Book Synopsis Socialist Fun by : Gleb Tsipursky

Download or read book Socialist Fun written by Gleb Tsipursky and published by University of Pittsburgh Press. This book was released on 2016-09-03 with total page 358 pages. Available in PDF, EPUB and Kindle. Book excerpt: Most narratives depict Soviet Cold War cultural activities and youth groups as drab and dreary, militant and politicized.

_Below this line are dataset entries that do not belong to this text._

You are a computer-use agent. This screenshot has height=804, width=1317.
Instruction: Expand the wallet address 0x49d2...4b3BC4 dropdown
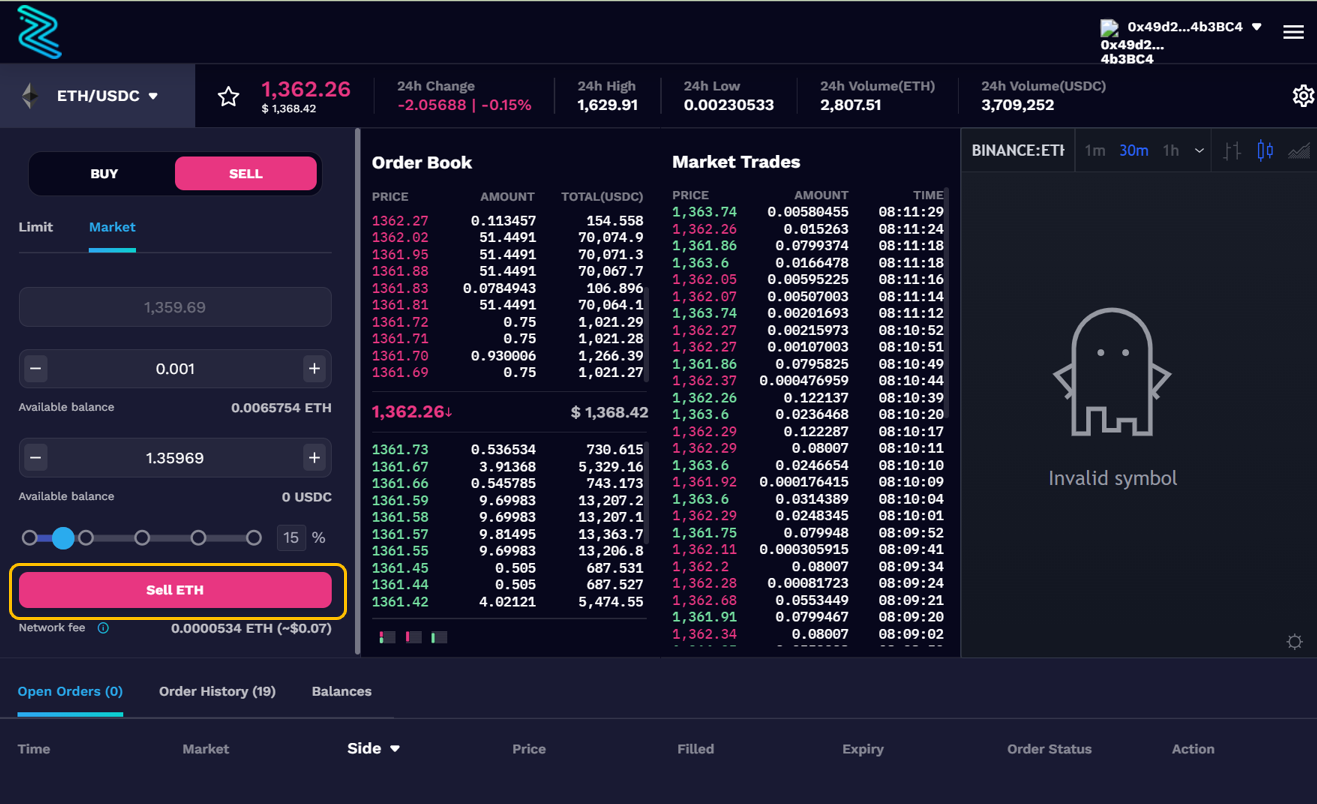(x=1256, y=27)
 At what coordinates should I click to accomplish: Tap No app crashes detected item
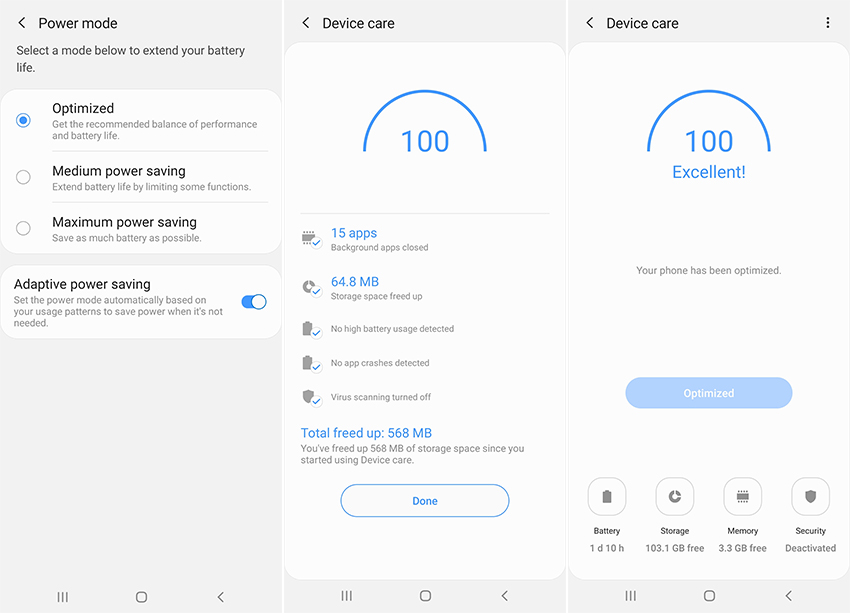point(380,363)
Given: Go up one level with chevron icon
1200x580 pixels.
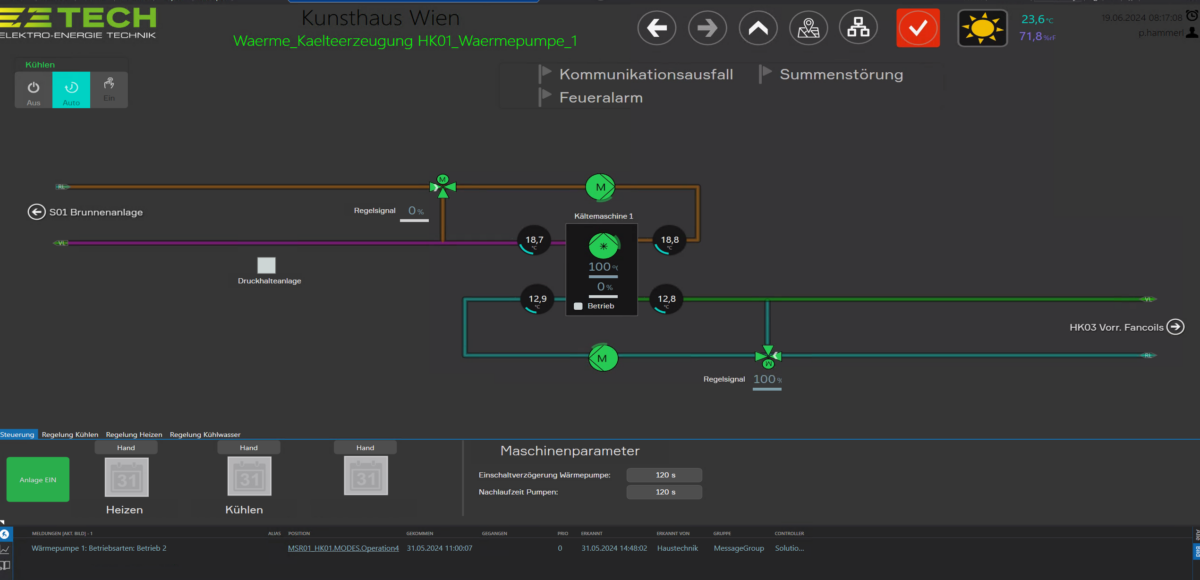Looking at the screenshot, I should 758,28.
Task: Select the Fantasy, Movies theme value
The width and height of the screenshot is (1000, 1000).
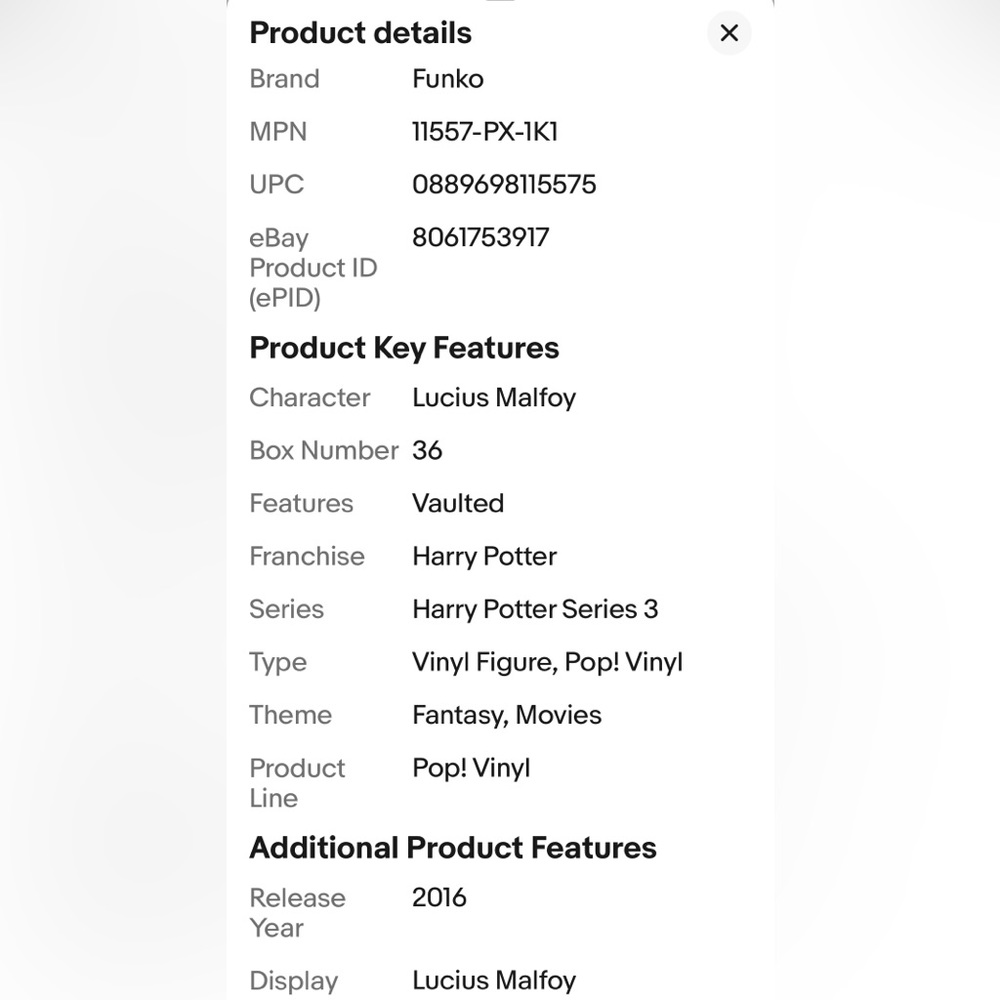Action: 506,716
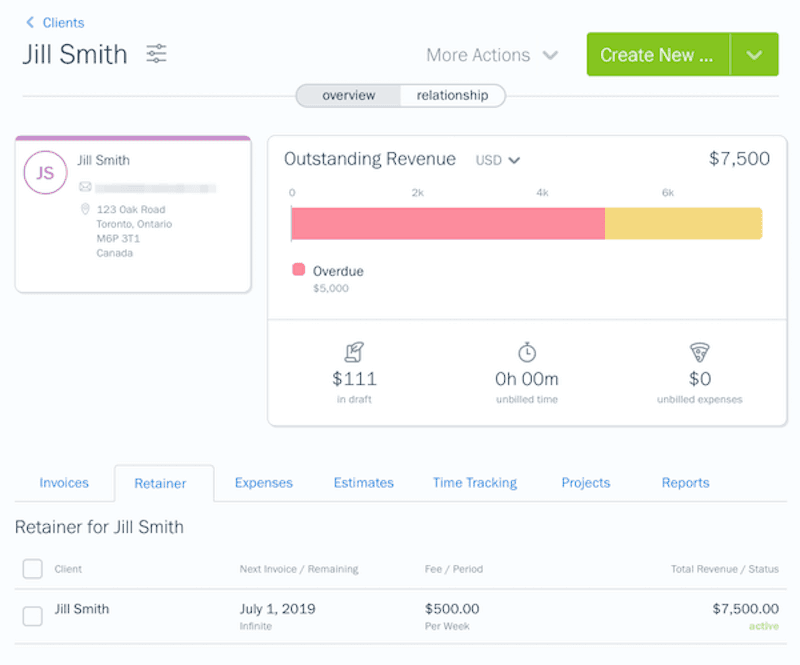Viewport: 800px width, 665px height.
Task: Click the draft invoice scroll icon
Action: (x=354, y=352)
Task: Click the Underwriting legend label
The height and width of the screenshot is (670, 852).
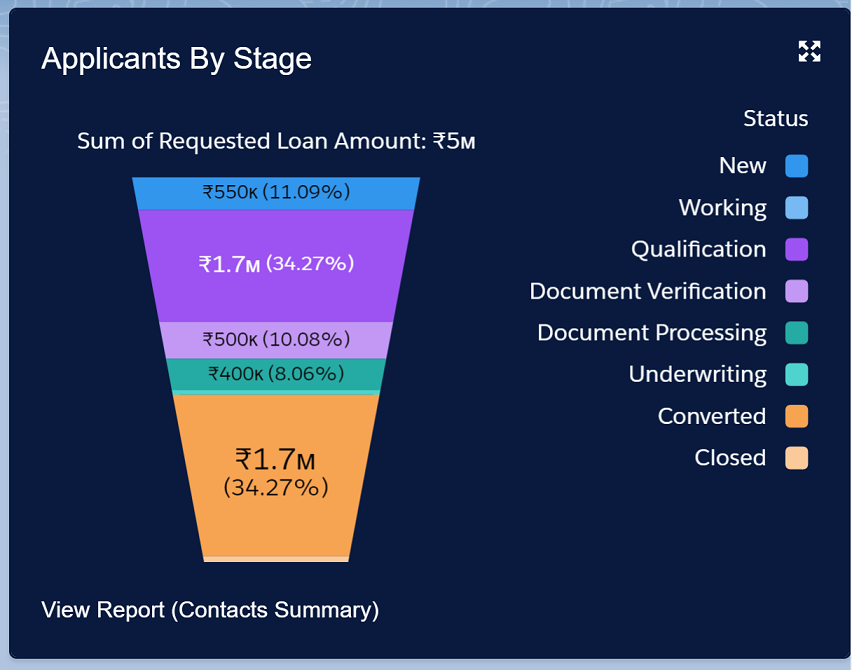Action: point(698,374)
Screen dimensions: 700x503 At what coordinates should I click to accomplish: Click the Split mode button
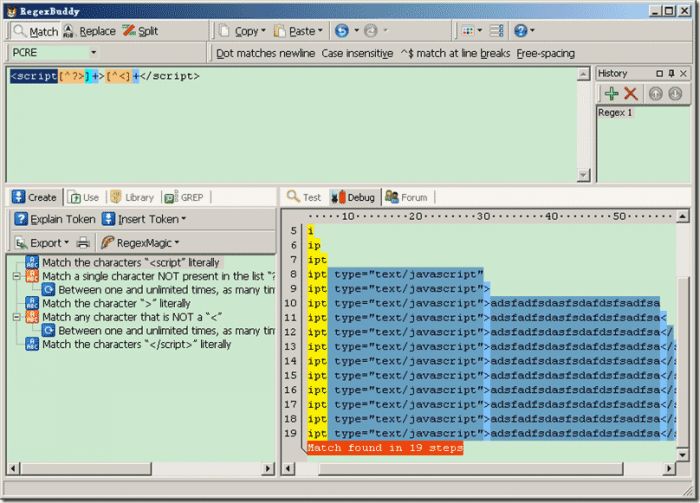pyautogui.click(x=140, y=31)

In this study Gleb Tsipursky challenges these stereotypes in a revealing portrayal of Soviet youth and state-sponsored popular culture. The primary local venues for Soviet culture were the tens of thousands of clubs where young people found entertainment, leisure, social life, and romance. Here sports, dance, film, theater, music, lectures, and political meetings became vehicles to disseminate a socialist version of modernity. The Soviet way of life was dutifully presented and perceived as the most progressive and advanced, in an attempt to stave off Western influences. In effect, socialist fun became very serious business. As Tsipursky shows, however, Western culture did infiltrate these activities, particularly at local levels, where participants and organizers deceptively cloaked their offerings to appeal to their own audiences. Thus, Soviet modernity evolved as a complex and multivalent ideological device. Tsipursky provides a fresh and original examination of the Kremlin's paramount effort to shape young lives, consumption, popular culture, and to build an emotional community—all against the backdrop of Cold War struggles to win hearts and minds both at home and abroad.